Leaving out the images, reproduce every line of the data that follows exactly.

[Saved entries]
------------------------------------

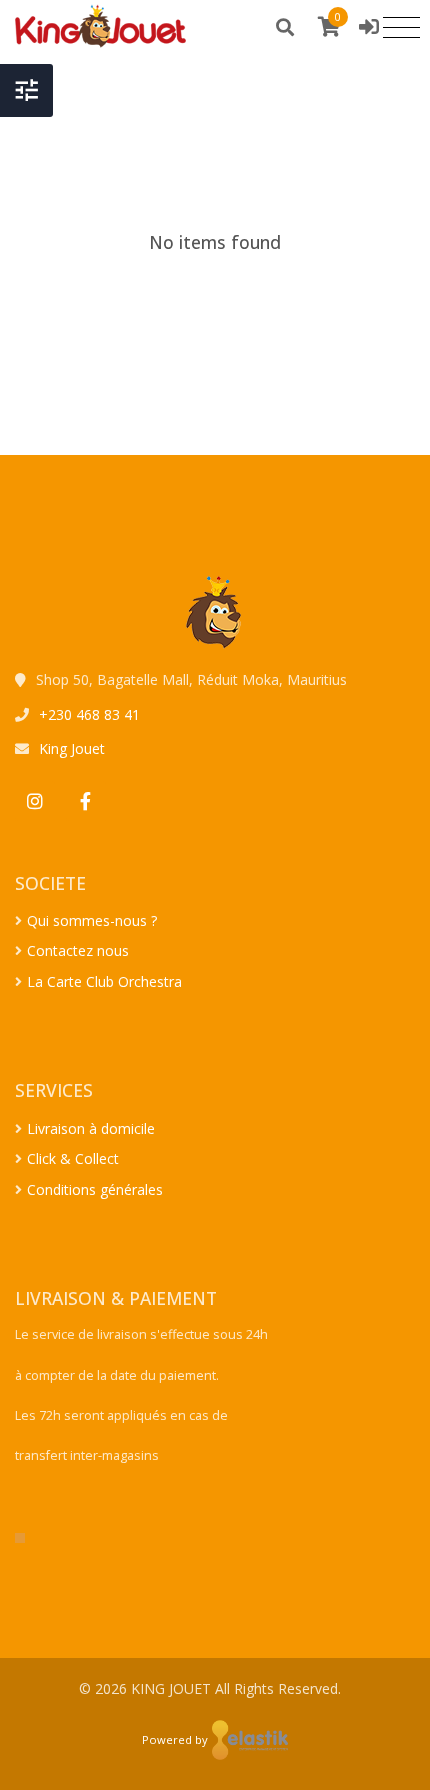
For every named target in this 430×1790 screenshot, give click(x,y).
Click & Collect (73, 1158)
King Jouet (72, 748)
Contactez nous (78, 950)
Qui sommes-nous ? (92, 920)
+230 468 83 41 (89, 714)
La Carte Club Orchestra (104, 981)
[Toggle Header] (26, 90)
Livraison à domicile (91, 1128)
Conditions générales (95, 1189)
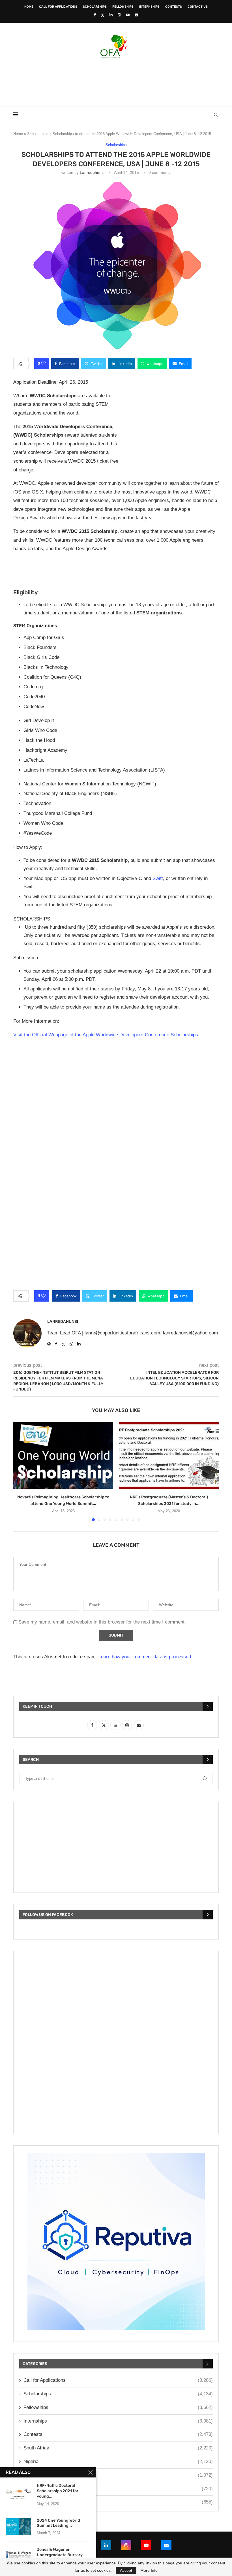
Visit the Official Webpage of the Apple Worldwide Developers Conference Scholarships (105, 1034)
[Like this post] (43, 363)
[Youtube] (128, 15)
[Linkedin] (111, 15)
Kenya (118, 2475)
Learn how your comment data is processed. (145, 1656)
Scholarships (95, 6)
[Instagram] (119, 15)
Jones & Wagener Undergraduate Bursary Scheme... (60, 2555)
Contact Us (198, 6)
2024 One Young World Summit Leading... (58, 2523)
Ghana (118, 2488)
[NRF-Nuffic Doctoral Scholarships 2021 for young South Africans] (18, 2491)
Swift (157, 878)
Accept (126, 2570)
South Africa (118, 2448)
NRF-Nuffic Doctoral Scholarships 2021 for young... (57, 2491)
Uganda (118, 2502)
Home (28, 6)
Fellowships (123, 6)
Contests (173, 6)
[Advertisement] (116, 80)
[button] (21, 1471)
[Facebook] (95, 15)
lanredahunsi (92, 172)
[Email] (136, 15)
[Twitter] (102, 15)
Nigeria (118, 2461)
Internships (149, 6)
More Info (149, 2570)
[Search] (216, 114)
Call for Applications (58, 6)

------------------------------------

# [Completed task]
For every named target in this 430×1790 screenshot, give click(x,y).
Click & Collect (73, 1158)
King Jouet (72, 748)
Contactez nous (78, 950)
Qui sommes-nous ? (92, 920)
+230 468 83 41 (89, 714)
La Carte Club Orchestra (104, 981)
[Toggle Header] (26, 90)
Livraison à domicile (91, 1128)
Conditions générales (95, 1189)
Visit the Official Webpage of the Apple Worldwide Developers Conference Scholarships (105, 1034)
[Like this post] (43, 363)
[Youtube] (128, 15)
[Linkedin] (111, 15)
Kenya (118, 2475)
Learn how your comment data is processed. (145, 1656)
Scholarships (95, 6)
[Instagram] (119, 15)
Jones & Wagener Undergraduate Bursary Scheme... (60, 2555)
Contact Us (198, 6)
2024 One Young World Summit Leading... (58, 2523)
Ghana (118, 2488)
[NRF-Nuffic Doctoral Scholarships 2021 for young South Africans] (18, 2491)
Swift (157, 878)
Accept (126, 2570)
South Africa (118, 2448)
NRF-Nuffic Doctoral Scholarships 2021 for young... (57, 2491)
Uganda (118, 2502)
Home (28, 6)
Fellowships (123, 6)
Contests (173, 6)
[Advertisement] (116, 80)
[button] (21, 1471)
[Facebook] (95, 15)
lanredahunsi (92, 172)
[Email] (136, 15)
[Twitter] (102, 15)
Nigeria (118, 2461)
Internships (149, 6)
More Info (149, 2570)
[Search] (216, 114)
Call for Applications (58, 6)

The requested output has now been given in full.